I spent my early childhood living in a mid-sized city. There was a grocery store and gas station across our busy street. Behind our house was an alley with a cement plant. Traffic was constant between the cars in the front and the trucks in the back, and there was not much nature around. We had some bushes in front and a small yard of grass around to the back. Mom told me that most of the trees that were there when they bought the house had died from a disease, but a few survived. Our street was not a pretty place. Several houses down, there was a bridge over a creek. The traffic sound was so loud, you could not hear the water move. I used to stand on my side of the bridge (I was not allowed to cross it), and I would drop a leaf down, down into the flowing water—watch it float away and wonder where it would go.

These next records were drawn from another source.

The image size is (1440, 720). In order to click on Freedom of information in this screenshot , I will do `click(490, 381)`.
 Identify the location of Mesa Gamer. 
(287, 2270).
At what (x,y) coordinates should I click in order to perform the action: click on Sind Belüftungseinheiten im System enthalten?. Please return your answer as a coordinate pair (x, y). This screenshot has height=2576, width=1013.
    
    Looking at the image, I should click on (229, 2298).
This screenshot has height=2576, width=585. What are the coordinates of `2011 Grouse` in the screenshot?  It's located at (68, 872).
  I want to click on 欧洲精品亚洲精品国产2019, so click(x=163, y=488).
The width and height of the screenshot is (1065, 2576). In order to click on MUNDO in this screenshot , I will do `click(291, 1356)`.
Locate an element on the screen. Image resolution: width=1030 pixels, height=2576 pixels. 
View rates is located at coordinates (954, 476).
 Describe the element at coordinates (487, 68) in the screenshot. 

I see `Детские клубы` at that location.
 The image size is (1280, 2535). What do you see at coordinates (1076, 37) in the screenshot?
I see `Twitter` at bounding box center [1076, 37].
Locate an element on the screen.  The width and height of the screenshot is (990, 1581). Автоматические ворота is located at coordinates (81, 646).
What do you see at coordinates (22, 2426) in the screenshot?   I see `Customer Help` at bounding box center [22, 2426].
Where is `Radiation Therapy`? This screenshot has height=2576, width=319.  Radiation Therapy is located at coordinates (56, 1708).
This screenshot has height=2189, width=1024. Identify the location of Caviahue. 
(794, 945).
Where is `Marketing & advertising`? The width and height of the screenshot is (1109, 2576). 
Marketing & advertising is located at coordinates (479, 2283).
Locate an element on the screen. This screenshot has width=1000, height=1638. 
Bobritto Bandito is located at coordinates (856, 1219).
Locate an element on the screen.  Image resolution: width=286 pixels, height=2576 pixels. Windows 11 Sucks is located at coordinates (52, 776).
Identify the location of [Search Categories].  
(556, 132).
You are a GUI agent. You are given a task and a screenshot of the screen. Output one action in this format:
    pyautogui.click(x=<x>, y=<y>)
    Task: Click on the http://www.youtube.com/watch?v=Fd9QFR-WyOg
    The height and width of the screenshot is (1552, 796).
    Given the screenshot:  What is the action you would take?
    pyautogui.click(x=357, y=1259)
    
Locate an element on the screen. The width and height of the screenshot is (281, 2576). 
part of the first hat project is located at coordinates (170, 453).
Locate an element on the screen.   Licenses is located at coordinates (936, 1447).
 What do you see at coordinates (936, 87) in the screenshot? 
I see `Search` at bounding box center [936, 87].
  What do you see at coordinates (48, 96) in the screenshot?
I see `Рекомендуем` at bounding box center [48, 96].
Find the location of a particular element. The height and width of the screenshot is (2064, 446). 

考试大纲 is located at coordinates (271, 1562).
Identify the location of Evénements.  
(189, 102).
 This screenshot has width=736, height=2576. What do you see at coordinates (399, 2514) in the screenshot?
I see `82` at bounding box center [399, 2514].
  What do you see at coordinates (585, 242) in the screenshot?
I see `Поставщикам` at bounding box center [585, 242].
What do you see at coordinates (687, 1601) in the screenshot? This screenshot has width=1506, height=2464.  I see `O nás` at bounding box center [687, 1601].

Our family outgrew that house, and crime creeped into the neighborhood, so my parents moved us to a town about six miles east. At the end of our new street were some woods, and in those woods was a creek. It was beautiful there, and it was peaceful. There were no busy streets nearby, so you could not only hear the water move over the rocks, but also the wind rustle the leaves of the trees. I did not believe it when my mother told me it was the same creek that flowed under the bridge by our first house. I wondered if any of my leaves had made that far. I hoped so.
Everyone is going through difficult things right now. Life is loud and confusing, and these are definitely turbulent times. I often picture myself dropping those leaves off of that bridge. In some ways, our lives are like my leaves in that creek. We may not know where we are going, but we should remember that this turmoil just may drift us to a place of beauty and peace. I hope so.